■ Work order ■
Exactness is required. Restate every entry as written.

■ Data extract ■

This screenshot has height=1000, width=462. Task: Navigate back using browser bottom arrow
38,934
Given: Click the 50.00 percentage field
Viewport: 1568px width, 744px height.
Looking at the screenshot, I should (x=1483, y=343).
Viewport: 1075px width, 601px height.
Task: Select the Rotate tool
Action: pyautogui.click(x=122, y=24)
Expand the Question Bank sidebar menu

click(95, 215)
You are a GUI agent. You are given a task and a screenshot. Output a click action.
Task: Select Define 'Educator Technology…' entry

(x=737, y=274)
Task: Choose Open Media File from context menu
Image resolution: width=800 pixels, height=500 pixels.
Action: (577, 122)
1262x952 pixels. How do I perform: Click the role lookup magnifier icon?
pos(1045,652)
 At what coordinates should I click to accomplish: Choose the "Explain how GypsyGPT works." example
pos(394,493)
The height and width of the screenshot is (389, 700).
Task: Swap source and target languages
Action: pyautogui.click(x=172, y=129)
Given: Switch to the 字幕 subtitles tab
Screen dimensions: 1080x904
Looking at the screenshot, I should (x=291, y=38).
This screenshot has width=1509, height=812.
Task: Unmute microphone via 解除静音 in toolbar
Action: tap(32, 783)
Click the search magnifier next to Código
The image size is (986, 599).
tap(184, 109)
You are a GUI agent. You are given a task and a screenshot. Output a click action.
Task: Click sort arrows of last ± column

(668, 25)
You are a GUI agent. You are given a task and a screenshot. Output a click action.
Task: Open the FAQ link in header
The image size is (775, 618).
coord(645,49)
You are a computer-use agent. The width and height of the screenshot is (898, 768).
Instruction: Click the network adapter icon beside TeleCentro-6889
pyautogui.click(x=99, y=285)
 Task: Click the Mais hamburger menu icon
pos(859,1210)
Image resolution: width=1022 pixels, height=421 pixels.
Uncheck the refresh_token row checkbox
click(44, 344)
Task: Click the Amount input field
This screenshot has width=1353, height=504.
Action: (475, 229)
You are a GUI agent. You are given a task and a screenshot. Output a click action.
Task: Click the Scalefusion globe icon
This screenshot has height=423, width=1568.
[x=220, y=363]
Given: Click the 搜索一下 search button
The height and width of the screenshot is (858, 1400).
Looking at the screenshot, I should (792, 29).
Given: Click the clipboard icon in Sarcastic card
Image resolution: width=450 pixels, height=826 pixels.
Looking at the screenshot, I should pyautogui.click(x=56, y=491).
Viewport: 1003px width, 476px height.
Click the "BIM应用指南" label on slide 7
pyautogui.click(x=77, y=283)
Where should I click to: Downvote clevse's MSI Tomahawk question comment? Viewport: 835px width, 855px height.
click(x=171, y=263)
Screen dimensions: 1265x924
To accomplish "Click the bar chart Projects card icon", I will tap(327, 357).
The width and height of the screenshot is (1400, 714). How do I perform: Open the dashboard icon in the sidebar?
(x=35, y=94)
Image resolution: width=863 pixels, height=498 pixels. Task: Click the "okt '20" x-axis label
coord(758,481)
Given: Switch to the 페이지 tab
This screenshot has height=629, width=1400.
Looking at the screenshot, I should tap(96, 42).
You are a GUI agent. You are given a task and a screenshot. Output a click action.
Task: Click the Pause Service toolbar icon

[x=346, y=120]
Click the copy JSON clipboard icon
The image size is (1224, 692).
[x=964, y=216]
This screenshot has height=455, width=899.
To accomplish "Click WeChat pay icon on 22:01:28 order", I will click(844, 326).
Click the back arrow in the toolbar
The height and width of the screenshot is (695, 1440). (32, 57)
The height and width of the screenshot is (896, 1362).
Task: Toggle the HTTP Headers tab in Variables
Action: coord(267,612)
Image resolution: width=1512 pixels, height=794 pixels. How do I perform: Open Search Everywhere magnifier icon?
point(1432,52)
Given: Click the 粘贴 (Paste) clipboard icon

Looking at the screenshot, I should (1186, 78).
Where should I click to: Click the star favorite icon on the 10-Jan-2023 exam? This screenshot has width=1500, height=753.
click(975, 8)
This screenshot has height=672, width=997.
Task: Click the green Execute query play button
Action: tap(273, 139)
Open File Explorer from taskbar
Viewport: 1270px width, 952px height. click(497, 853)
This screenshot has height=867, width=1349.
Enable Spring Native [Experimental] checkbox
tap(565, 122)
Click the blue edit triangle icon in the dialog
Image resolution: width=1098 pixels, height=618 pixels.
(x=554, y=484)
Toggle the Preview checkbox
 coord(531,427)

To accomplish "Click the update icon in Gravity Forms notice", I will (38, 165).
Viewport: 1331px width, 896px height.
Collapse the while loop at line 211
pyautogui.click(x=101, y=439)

■ The answer ■
This screenshot has height=1000, width=462. Task: Navigate back using browser bottom arrow
38,934
Given: Click the 50.00 percentage field
Viewport: 1568px width, 744px height.
Looking at the screenshot, I should (x=1483, y=343).
Viewport: 1075px width, 601px height.
Task: Select the Rotate tool
Action: pyautogui.click(x=122, y=24)
Expand the Question Bank sidebar menu

click(95, 215)
You are a GUI agent. You are given a task and a screenshot. Output a click action.
Task: Select Define 'Educator Technology…' entry

(x=737, y=274)
Task: Choose Open Media File from context menu
Image resolution: width=800 pixels, height=500 pixels.
Action: (577, 122)
1262x952 pixels. How do I perform: Click the role lookup magnifier icon?
pos(1045,652)
 At what coordinates should I click to accomplish: Choose the "Explain how GypsyGPT works." example
pos(394,493)
The height and width of the screenshot is (389, 700).
Task: Swap source and target languages
Action: pyautogui.click(x=172, y=129)
Given: Switch to the 字幕 subtitles tab
Screen dimensions: 1080x904
Looking at the screenshot, I should (x=291, y=38).
This screenshot has width=1509, height=812.
Task: Unmute microphone via 解除静音 in toolbar
Action: tap(32, 783)
Click the search magnifier next to Código
The image size is (986, 599).
tap(184, 109)
You are a GUI agent. You are given a task and a screenshot. Output a click action.
Task: Click sort arrows of last ± column

(668, 25)
You are a GUI agent. You are given a task and a screenshot. Output a click action.
Task: Open the FAQ link in header
The image size is (775, 618).
coord(645,49)
You are a computer-use agent. The width and height of the screenshot is (898, 768).
Instruction: Click the network adapter icon beside TeleCentro-6889
pyautogui.click(x=99, y=285)
 Task: Click the Mais hamburger menu icon
pos(859,1210)
Image resolution: width=1022 pixels, height=421 pixels.
Uncheck the refresh_token row checkbox
click(44, 344)
Task: Click the Amount input field
This screenshot has width=1353, height=504.
Action: (475, 229)
You are a GUI agent. You are given a task and a screenshot. Output a click action.
Task: Click the Scalefusion globe icon
This screenshot has height=423, width=1568.
[x=220, y=363]
Given: Click the 搜索一下 search button
The height and width of the screenshot is (858, 1400).
Looking at the screenshot, I should (792, 29).
Given: Click the clipboard icon in Sarcastic card
Image resolution: width=450 pixels, height=826 pixels.
Looking at the screenshot, I should pyautogui.click(x=56, y=491).
Viewport: 1003px width, 476px height.
Click the "BIM应用指南" label on slide 7
pyautogui.click(x=77, y=283)
Where should I click to: Downvote clevse's MSI Tomahawk question comment? Viewport: 835px width, 855px height.
click(x=171, y=263)
Screen dimensions: 1265x924
To accomplish "Click the bar chart Projects card icon", I will tap(327, 357).
The width and height of the screenshot is (1400, 714). How do I perform: Open the dashboard icon in the sidebar?
(x=35, y=94)
Image resolution: width=863 pixels, height=498 pixels. Task: Click the "okt '20" x-axis label
coord(758,481)
Given: Switch to the 페이지 tab
This screenshot has height=629, width=1400.
Looking at the screenshot, I should tap(96, 42).
You are a GUI agent. You are given a task and a screenshot. Output a click action.
Task: Click the Pause Service toolbar icon

[x=346, y=120]
Click the copy JSON clipboard icon
The image size is (1224, 692).
[x=964, y=216]
This screenshot has height=455, width=899.
To accomplish "Click WeChat pay icon on 22:01:28 order", I will click(844, 326).
Click the back arrow in the toolbar
The height and width of the screenshot is (695, 1440). (32, 57)
The height and width of the screenshot is (896, 1362).
Task: Toggle the HTTP Headers tab in Variables
Action: coord(267,612)
Image resolution: width=1512 pixels, height=794 pixels. How do I perform: Open Search Everywhere magnifier icon?
point(1432,52)
Given: Click the 粘贴 (Paste) clipboard icon

Looking at the screenshot, I should (1186, 78).
Where should I click to: Click the star favorite icon on the 10-Jan-2023 exam? This screenshot has width=1500, height=753.
click(975, 8)
This screenshot has height=672, width=997.
Task: Click the green Execute query play button
Action: tap(273, 139)
Open File Explorer from taskbar
Viewport: 1270px width, 952px height. click(497, 853)
This screenshot has height=867, width=1349.
Enable Spring Native [Experimental] checkbox
tap(565, 122)
Click the blue edit triangle icon in the dialog
Image resolution: width=1098 pixels, height=618 pixels.
(x=554, y=484)
Toggle the Preview checkbox
 coord(531,427)

To accomplish "Click the update icon in Gravity Forms notice", I will (38, 165).
Viewport: 1331px width, 896px height.
Collapse the while loop at line 211
pyautogui.click(x=101, y=439)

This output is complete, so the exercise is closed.